Numéro d'édition: 3467
Lettre de Félicien Rops à [Octave Uzanne]
Texte copié

Expéditeur
Félicien Rops
1833/07/07 - 1898/08/23
Destinataire
Octave Uzanne
1851/09/14 - 1931/10/31
Lieu de rédaction
s.l.
Type de document
Lettre
N° d'inventaire
CPEL/4
Lieu de conservation
Collection privée
Illustration
Lettre illustrée
Aucune image
Page 1 Recto : 1
Mercredi 12
Mon Vieil,
il ne m’est fort heureusement rien arrivé de ce que tu pensais, & le Péladan ne s’y serait pas frotté ! Il est de Lyon, pays de tisseurs, de ruseurs & de truqueurs & de « couleuristes ».

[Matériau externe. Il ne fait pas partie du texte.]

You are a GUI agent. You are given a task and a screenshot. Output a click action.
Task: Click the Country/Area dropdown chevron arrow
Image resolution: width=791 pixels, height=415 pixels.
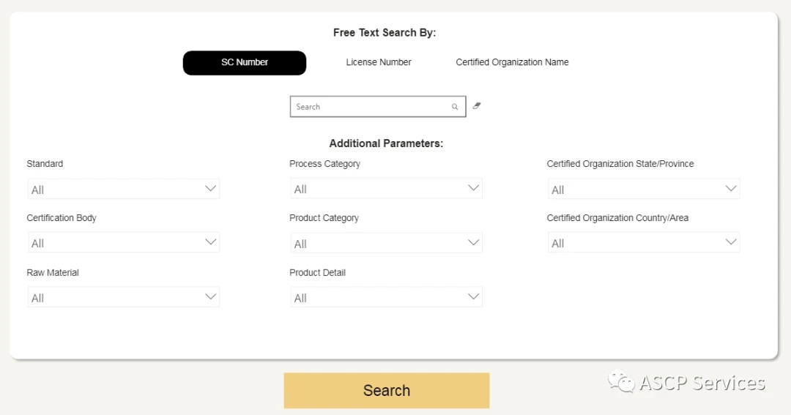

‒ Quant à moi lorsque je crois qu’un des rares avec lesquels j’ai fait échange de belle & noble amitié, comme les frères d’armes échangeaient leurs Couleurs, a commis vis à vis de moi faute de lèse amitié, je vais droit au léseur, & je lui dis ce que j’ai sur le cœur. S’il n’est fautif que de légèreté, je pardonne, sinon j’oublie, & l’ami n’existe plus pour moi.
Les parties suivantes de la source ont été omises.